_WHAT TO WORK ON_
Set down the line containing "Given: Select the Phase Noise tab" and each line after it through the last line of the records, exactly, leaving pictures out.

_DATA FOR THIS TASK_

====

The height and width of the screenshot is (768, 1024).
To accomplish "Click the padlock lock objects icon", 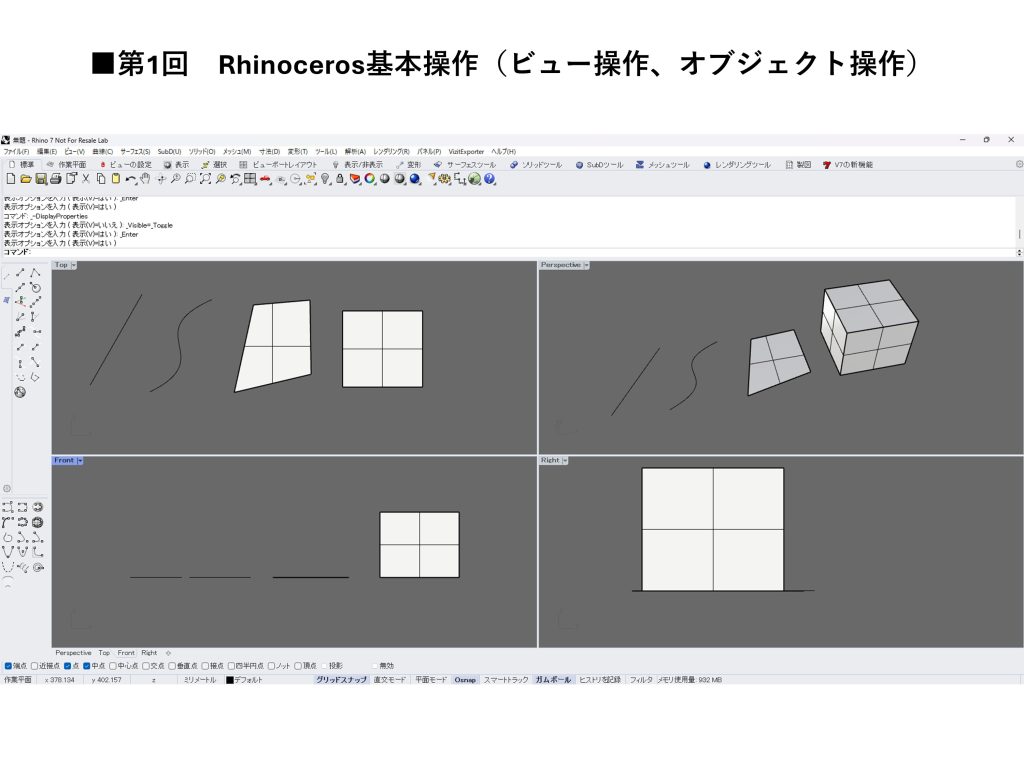I will 340,179.
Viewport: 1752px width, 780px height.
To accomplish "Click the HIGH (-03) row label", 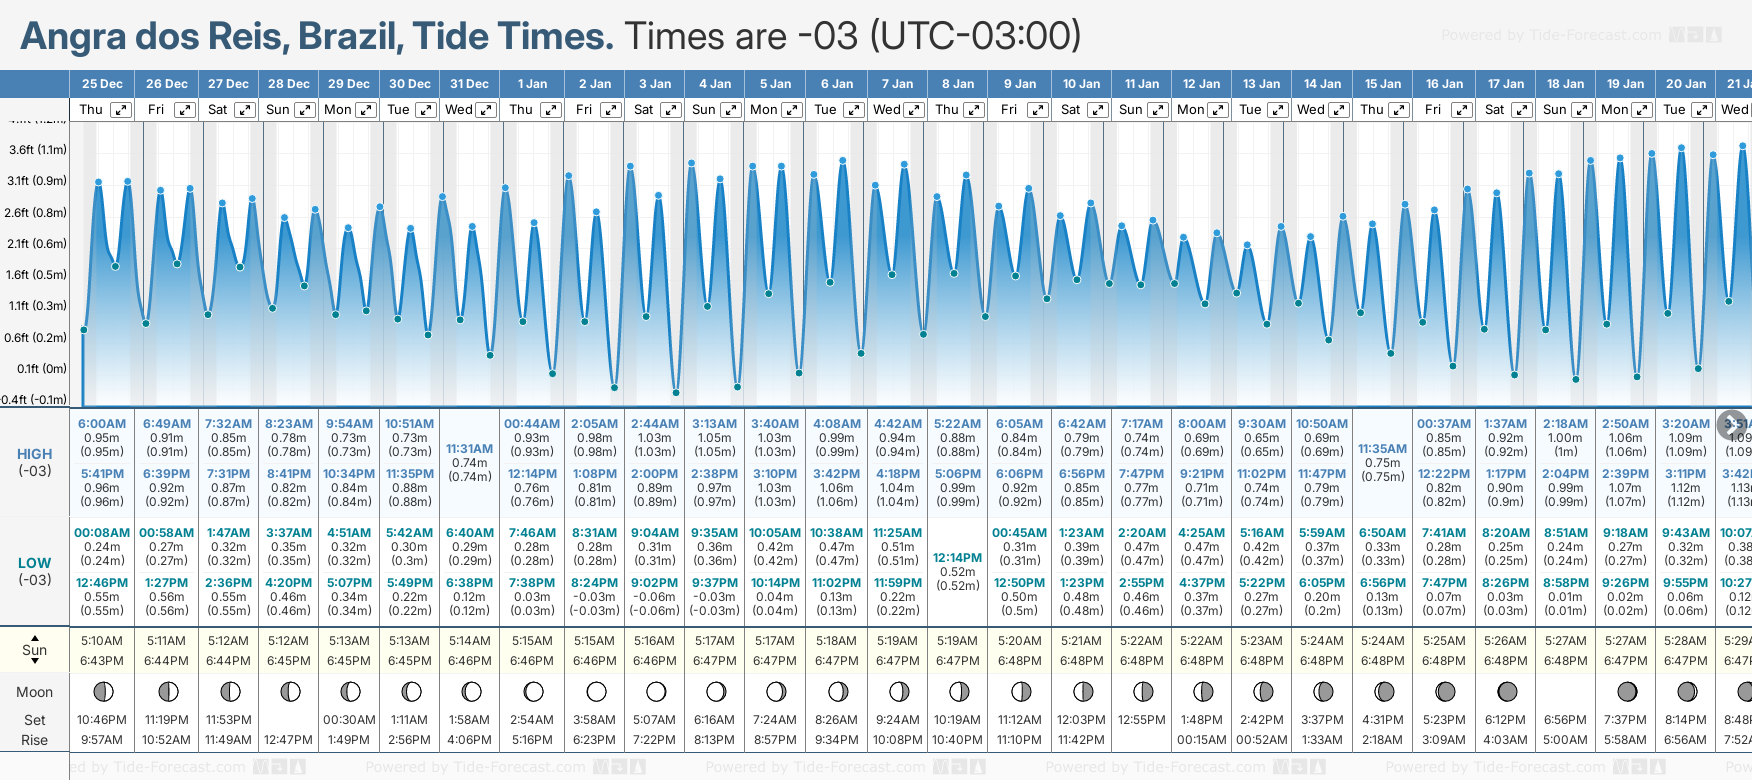I will [34, 462].
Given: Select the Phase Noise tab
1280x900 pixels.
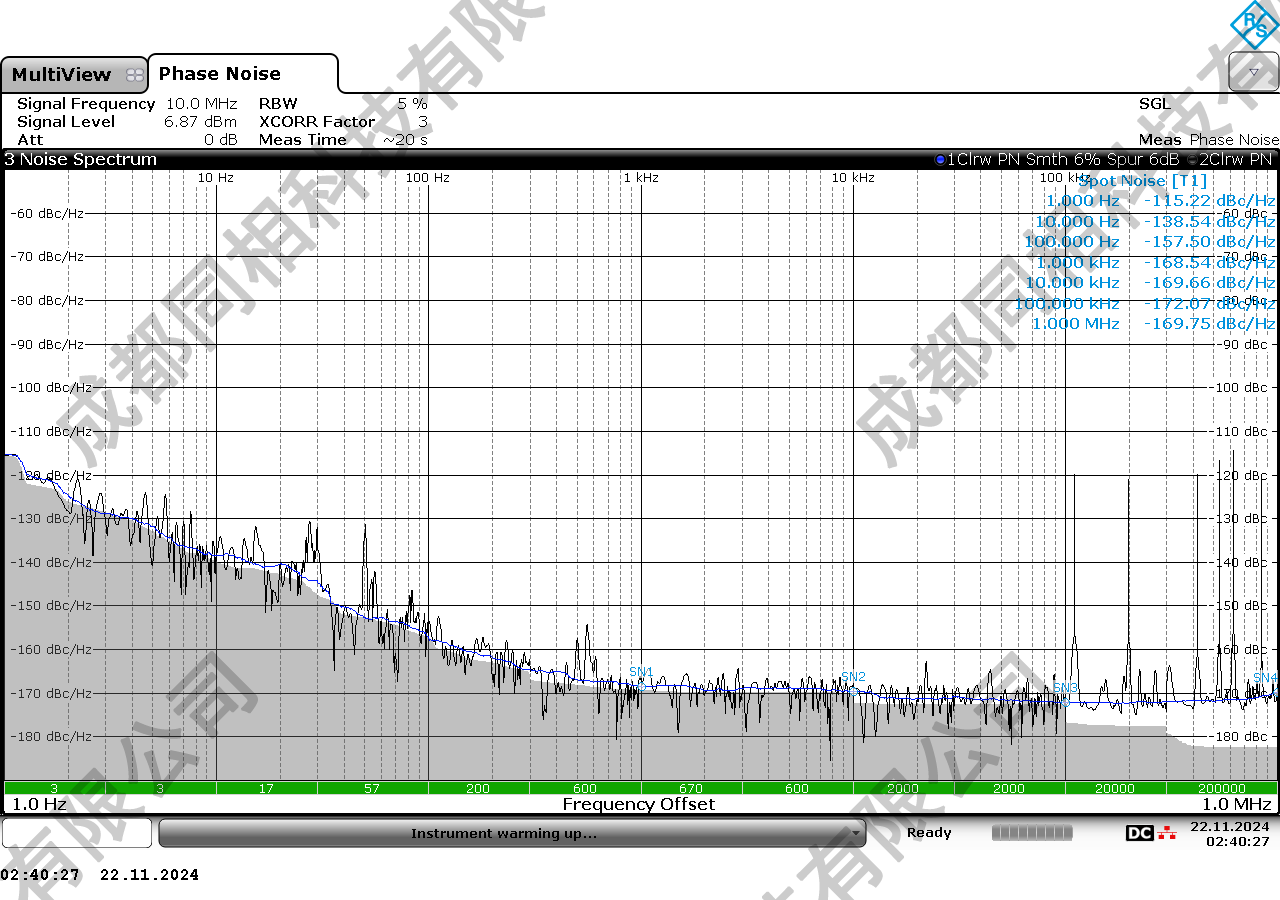Looking at the screenshot, I should pos(220,74).
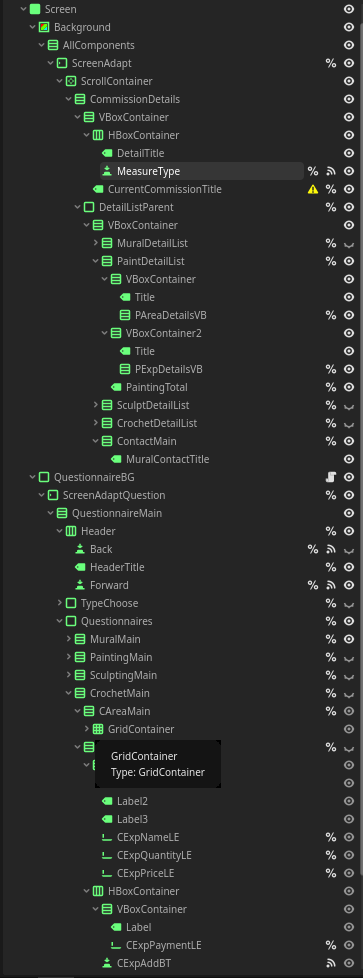This screenshot has height=978, width=363.
Task: Select the CrochetDetailList node
Action: pyautogui.click(x=157, y=423)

====

_RESPONSE_
Given: Select the Phase Noise tab
1280x900 pixels.
Looking at the screenshot, I should pos(220,74).
This screenshot has height=978, width=363.
Task: Select the CrochetDetailList node
Action: pyautogui.click(x=157, y=423)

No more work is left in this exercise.